▸ Rows:
start
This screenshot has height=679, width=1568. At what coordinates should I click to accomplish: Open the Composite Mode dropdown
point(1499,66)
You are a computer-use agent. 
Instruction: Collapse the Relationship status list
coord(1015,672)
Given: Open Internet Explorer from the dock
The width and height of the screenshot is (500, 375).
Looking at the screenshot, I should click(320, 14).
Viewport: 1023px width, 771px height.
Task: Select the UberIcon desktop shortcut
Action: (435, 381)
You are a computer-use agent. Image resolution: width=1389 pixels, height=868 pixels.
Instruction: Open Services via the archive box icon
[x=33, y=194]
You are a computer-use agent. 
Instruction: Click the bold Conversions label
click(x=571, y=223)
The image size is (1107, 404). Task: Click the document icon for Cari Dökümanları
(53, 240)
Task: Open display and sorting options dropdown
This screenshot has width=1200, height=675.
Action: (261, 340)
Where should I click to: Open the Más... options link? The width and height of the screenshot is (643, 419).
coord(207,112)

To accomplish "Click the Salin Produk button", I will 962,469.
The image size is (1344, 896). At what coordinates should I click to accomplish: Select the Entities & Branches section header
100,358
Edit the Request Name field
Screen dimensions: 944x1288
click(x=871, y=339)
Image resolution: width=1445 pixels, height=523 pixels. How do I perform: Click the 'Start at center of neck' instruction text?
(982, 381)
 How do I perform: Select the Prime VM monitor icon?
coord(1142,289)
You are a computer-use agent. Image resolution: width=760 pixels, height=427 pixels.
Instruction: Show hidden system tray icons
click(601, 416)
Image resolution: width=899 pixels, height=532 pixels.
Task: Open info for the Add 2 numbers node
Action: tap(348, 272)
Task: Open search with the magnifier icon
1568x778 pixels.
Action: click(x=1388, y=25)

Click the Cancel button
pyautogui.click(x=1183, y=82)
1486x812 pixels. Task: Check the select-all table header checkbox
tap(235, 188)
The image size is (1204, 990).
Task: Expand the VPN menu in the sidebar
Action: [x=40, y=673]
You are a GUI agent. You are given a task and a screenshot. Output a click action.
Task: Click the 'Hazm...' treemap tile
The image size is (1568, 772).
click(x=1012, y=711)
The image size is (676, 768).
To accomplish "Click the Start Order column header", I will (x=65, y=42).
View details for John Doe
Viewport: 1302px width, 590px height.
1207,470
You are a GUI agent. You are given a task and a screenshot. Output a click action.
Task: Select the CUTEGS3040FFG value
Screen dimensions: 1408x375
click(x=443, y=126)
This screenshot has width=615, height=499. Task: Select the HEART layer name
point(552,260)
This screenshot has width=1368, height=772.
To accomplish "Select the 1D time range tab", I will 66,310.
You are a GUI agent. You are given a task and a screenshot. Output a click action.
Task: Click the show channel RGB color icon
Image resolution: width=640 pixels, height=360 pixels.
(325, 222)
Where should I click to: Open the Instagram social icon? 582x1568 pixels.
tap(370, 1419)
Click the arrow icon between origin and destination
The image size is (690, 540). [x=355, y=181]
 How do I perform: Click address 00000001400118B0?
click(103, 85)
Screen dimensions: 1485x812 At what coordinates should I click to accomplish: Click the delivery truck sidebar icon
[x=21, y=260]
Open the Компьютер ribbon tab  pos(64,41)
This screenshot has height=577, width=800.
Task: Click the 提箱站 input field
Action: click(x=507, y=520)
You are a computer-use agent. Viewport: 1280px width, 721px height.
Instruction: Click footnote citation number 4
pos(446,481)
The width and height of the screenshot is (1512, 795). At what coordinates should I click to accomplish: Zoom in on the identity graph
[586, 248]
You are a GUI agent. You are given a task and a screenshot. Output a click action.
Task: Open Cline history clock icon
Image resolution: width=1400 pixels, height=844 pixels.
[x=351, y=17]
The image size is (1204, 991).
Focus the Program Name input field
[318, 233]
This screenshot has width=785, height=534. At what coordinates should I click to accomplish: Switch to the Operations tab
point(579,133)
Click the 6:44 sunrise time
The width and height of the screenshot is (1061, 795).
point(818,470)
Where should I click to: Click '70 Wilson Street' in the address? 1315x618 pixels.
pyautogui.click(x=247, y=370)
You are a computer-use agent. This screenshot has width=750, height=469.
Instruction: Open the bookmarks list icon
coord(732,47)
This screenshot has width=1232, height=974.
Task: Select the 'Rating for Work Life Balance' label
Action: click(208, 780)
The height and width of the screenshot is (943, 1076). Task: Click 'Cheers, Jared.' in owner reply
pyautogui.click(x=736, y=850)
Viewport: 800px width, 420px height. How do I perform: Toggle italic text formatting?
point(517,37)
end
Copy every one of the records above word for word, keeping each line unchanged.

▸ Task solution:
This screenshot has height=679, width=1568. At what coordinates should I click to accomplish: Open the Composite Mode dropdown
point(1499,66)
You are a computer-use agent. 
Instruction: Collapse the Relationship status list
coord(1015,672)
Given: Open Internet Explorer from the dock
The width and height of the screenshot is (500, 375).
Looking at the screenshot, I should click(320, 14).
Viewport: 1023px width, 771px height.
Task: Select the UberIcon desktop shortcut
Action: (435, 381)
You are a computer-use agent. Image resolution: width=1389 pixels, height=868 pixels.
Instruction: Open Services via the archive box icon
[x=33, y=194]
You are a computer-use agent. 
Instruction: Click the bold Conversions label
click(x=571, y=223)
The image size is (1107, 404). Task: Click the document icon for Cari Dökümanları
(53, 240)
Task: Open display and sorting options dropdown
This screenshot has width=1200, height=675.
Action: (261, 340)
Where should I click to: Open the Más... options link? The width and height of the screenshot is (643, 419).
coord(207,112)

To accomplish "Click the Salin Produk button", I will 962,469.
The image size is (1344, 896). At what coordinates should I click to accomplish: Select the Entities & Branches section header
100,358
Edit the Request Name field
Screen dimensions: 944x1288
click(x=871, y=339)
Image resolution: width=1445 pixels, height=523 pixels. How do I perform: Click the 'Start at center of neck' instruction text?
(982, 381)
 How do I perform: Select the Prime VM monitor icon?
coord(1142,289)
You are a computer-use agent. Image resolution: width=760 pixels, height=427 pixels.
Instruction: Show hidden system tray icons
click(601, 416)
Image resolution: width=899 pixels, height=532 pixels.
Task: Open info for the Add 2 numbers node
Action: tap(348, 272)
Task: Open search with the magnifier icon
1568x778 pixels.
Action: click(x=1388, y=25)

Click the Cancel button
pyautogui.click(x=1183, y=82)
1486x812 pixels. Task: Check the select-all table header checkbox
tap(235, 188)
The image size is (1204, 990).
Task: Expand the VPN menu in the sidebar
Action: [x=40, y=673]
You are a GUI agent. You are given a task and a screenshot. Output a click action.
Task: Click the 'Hazm...' treemap tile
The image size is (1568, 772).
click(x=1012, y=711)
The image size is (676, 768).
To accomplish "Click the Start Order column header", I will (x=65, y=42).
View details for John Doe
Viewport: 1302px width, 590px height.
1207,470
You are a GUI agent. You are given a task and a screenshot. Output a click action.
Task: Select the CUTEGS3040FFG value
Screen dimensions: 1408x375
click(x=443, y=126)
This screenshot has width=615, height=499. Task: Select the HEART layer name
point(552,260)
This screenshot has width=1368, height=772.
To accomplish "Select the 1D time range tab", I will 66,310.
You are a GUI agent. You are given a task and a screenshot. Output a click action.
Task: Click the show channel RGB color icon
Image resolution: width=640 pixels, height=360 pixels.
(325, 222)
Where should I click to: Open the Instagram social icon? 582x1568 pixels.
tap(370, 1419)
Click the arrow icon between origin and destination
The image size is (690, 540). [x=355, y=181]
 How do I perform: Click address 00000001400118B0?
click(103, 85)
Screen dimensions: 1485x812 At what coordinates should I click to accomplish: Click the delivery truck sidebar icon
[x=21, y=260]
Open the Компьютер ribbon tab  pos(64,41)
This screenshot has height=577, width=800.
Task: Click the 提箱站 input field
Action: click(x=507, y=520)
You are a computer-use agent. Viewport: 1280px width, 721px height.
Instruction: Click footnote citation number 4
pos(446,481)
The width and height of the screenshot is (1512, 795). At what coordinates should I click to accomplish: Zoom in on the identity graph
[586, 248]
You are a GUI agent. You are given a task and a screenshot. Output a click action.
Task: Open Cline history clock icon
Image resolution: width=1400 pixels, height=844 pixels.
[x=351, y=17]
The image size is (1204, 991).
Focus the Program Name input field
[318, 233]
This screenshot has width=785, height=534. At what coordinates should I click to accomplish: Switch to the Operations tab
point(579,133)
Click the 6:44 sunrise time
The width and height of the screenshot is (1061, 795).
point(818,470)
Where should I click to: Click '70 Wilson Street' in the address? 1315x618 pixels.
pyautogui.click(x=247, y=370)
You are a computer-use agent. This screenshot has width=750, height=469.
Instruction: Open the bookmarks list icon
coord(732,47)
This screenshot has width=1232, height=974.
Task: Select the 'Rating for Work Life Balance' label
Action: click(208, 780)
The height and width of the screenshot is (943, 1076). Task: Click 'Cheers, Jared.' in owner reply
pyautogui.click(x=736, y=850)
Viewport: 800px width, 420px height. How do I perform: Toggle italic text formatting?
point(517,37)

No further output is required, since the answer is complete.